<<<<

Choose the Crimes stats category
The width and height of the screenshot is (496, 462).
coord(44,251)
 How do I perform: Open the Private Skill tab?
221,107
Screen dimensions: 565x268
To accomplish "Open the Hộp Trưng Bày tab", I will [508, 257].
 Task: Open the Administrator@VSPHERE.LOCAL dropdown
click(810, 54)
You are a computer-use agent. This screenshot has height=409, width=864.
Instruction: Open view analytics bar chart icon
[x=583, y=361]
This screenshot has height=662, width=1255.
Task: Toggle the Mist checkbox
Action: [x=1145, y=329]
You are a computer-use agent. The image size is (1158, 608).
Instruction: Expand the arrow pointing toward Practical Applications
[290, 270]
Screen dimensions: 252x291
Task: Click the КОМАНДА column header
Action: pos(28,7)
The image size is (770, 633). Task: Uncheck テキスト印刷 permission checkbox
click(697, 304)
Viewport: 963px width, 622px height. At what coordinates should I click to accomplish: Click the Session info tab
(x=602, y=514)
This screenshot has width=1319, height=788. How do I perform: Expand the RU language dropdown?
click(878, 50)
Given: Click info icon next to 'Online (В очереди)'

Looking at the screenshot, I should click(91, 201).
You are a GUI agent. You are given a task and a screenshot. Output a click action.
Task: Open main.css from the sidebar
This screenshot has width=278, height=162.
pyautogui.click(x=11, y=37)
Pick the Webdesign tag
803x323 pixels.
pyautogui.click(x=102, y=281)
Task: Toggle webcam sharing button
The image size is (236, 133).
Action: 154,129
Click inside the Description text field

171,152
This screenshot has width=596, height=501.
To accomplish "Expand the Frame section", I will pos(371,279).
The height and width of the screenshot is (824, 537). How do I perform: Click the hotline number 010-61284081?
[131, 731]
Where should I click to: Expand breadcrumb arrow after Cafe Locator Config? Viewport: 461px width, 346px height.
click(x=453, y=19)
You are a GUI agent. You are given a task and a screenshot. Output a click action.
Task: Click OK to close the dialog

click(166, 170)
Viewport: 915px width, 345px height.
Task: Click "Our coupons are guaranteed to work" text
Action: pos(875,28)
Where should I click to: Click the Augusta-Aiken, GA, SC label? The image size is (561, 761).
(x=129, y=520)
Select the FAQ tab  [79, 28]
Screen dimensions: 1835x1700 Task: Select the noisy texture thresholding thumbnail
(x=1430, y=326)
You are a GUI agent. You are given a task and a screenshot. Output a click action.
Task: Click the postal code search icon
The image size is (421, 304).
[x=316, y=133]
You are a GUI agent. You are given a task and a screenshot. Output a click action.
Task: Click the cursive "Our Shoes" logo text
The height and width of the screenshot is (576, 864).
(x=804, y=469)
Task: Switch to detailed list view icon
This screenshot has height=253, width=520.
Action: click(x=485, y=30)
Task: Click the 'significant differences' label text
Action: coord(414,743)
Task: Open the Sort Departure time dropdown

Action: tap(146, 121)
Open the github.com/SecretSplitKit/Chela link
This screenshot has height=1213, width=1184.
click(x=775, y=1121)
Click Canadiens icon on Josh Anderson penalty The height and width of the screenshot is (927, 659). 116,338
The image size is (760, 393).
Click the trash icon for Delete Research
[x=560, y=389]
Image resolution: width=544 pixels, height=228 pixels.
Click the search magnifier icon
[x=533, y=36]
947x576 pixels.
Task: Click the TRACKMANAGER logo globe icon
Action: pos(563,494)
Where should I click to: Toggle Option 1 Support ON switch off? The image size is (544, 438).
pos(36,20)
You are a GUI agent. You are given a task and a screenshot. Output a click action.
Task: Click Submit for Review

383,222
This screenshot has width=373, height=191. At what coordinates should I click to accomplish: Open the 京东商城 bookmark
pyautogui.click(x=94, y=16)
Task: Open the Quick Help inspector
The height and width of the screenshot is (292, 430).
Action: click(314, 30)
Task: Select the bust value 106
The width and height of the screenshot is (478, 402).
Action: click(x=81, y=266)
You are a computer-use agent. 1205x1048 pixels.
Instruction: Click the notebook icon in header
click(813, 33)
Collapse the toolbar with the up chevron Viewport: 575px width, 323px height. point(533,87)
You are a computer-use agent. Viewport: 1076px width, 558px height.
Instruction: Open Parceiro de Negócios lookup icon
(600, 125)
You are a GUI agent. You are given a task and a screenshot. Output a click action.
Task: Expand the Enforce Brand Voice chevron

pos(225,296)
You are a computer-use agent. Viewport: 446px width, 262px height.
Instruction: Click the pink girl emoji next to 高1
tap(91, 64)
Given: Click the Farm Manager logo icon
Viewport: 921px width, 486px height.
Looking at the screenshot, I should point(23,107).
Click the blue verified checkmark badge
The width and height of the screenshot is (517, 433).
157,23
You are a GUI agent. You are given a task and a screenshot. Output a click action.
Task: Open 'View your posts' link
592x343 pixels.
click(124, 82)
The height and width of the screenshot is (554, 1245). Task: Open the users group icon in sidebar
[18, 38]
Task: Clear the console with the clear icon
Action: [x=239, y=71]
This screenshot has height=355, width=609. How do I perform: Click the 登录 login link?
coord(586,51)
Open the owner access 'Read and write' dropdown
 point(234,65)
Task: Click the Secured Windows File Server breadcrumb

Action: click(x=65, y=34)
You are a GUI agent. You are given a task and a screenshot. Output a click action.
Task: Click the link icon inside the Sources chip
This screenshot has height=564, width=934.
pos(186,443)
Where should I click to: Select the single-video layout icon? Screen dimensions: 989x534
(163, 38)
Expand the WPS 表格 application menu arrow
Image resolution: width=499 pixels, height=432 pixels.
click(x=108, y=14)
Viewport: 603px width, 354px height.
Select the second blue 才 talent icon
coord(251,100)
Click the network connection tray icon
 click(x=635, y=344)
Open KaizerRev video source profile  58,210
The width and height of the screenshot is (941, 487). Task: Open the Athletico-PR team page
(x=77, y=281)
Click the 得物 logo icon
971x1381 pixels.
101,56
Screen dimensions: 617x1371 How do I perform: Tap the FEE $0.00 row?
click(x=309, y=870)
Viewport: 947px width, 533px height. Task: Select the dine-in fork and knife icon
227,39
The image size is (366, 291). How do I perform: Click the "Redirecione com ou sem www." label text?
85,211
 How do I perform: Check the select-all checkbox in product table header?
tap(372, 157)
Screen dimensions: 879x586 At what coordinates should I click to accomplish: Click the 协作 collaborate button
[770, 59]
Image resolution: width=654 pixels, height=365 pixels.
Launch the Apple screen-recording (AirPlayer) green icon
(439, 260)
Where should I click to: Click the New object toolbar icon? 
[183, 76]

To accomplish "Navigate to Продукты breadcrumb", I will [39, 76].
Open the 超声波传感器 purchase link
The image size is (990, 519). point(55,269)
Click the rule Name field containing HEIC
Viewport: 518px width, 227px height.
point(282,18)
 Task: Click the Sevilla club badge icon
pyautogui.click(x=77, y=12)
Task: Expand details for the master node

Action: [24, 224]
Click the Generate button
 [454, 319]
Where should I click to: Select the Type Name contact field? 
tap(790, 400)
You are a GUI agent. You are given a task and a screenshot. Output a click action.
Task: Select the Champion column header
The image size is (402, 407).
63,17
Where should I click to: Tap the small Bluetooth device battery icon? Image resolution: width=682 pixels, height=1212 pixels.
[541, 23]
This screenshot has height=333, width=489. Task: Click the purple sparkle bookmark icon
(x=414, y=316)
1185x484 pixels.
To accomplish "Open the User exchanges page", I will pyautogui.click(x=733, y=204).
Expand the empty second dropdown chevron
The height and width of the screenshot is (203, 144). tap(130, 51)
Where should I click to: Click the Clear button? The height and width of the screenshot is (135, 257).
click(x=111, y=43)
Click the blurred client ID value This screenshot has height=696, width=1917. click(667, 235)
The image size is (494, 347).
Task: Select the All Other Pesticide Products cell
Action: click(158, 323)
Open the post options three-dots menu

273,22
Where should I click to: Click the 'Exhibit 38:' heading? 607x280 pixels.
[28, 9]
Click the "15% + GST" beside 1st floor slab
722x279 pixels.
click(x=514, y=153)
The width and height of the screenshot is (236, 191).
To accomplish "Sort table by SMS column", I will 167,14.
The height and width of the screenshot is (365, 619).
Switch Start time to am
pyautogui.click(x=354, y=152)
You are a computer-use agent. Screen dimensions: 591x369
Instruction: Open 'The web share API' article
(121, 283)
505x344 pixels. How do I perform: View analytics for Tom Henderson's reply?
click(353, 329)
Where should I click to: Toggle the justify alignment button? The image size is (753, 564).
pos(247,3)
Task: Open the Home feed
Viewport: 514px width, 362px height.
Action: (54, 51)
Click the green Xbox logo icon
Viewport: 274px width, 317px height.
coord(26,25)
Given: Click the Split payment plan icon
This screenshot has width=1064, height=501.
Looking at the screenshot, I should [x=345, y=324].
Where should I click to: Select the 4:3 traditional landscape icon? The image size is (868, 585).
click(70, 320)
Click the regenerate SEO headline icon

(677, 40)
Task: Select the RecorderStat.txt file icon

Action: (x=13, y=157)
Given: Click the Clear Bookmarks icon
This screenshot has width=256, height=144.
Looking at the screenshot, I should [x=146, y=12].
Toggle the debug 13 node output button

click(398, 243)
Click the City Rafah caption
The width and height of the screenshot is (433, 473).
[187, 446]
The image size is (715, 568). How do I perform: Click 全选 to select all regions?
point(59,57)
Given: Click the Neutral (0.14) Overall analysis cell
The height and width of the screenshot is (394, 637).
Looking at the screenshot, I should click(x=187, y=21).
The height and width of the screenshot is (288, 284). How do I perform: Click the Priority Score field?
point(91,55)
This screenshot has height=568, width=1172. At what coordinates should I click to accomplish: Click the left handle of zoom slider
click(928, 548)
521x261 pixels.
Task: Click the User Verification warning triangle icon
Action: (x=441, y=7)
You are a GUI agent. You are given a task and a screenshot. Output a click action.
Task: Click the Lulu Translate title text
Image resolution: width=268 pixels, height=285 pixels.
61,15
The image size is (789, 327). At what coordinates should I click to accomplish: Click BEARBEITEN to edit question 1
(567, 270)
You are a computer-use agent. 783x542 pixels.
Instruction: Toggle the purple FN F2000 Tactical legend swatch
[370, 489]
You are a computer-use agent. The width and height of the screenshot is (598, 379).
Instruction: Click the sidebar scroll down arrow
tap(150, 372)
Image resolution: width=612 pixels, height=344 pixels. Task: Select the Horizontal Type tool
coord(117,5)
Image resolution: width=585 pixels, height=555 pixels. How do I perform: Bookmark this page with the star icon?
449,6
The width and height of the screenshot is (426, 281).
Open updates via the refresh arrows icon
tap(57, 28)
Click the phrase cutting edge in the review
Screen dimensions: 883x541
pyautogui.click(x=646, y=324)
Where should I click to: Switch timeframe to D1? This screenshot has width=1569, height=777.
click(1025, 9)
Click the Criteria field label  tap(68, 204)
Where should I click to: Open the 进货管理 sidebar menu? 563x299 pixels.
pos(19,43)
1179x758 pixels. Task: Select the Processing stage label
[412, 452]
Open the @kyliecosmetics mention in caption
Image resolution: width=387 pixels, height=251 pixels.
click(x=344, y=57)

>>>>

What is needed: This exercise requires the lines of the entries containing the string "caption".

Task answer:
Click the City Rafah caption
Open the @kyliecosmetics mention in caption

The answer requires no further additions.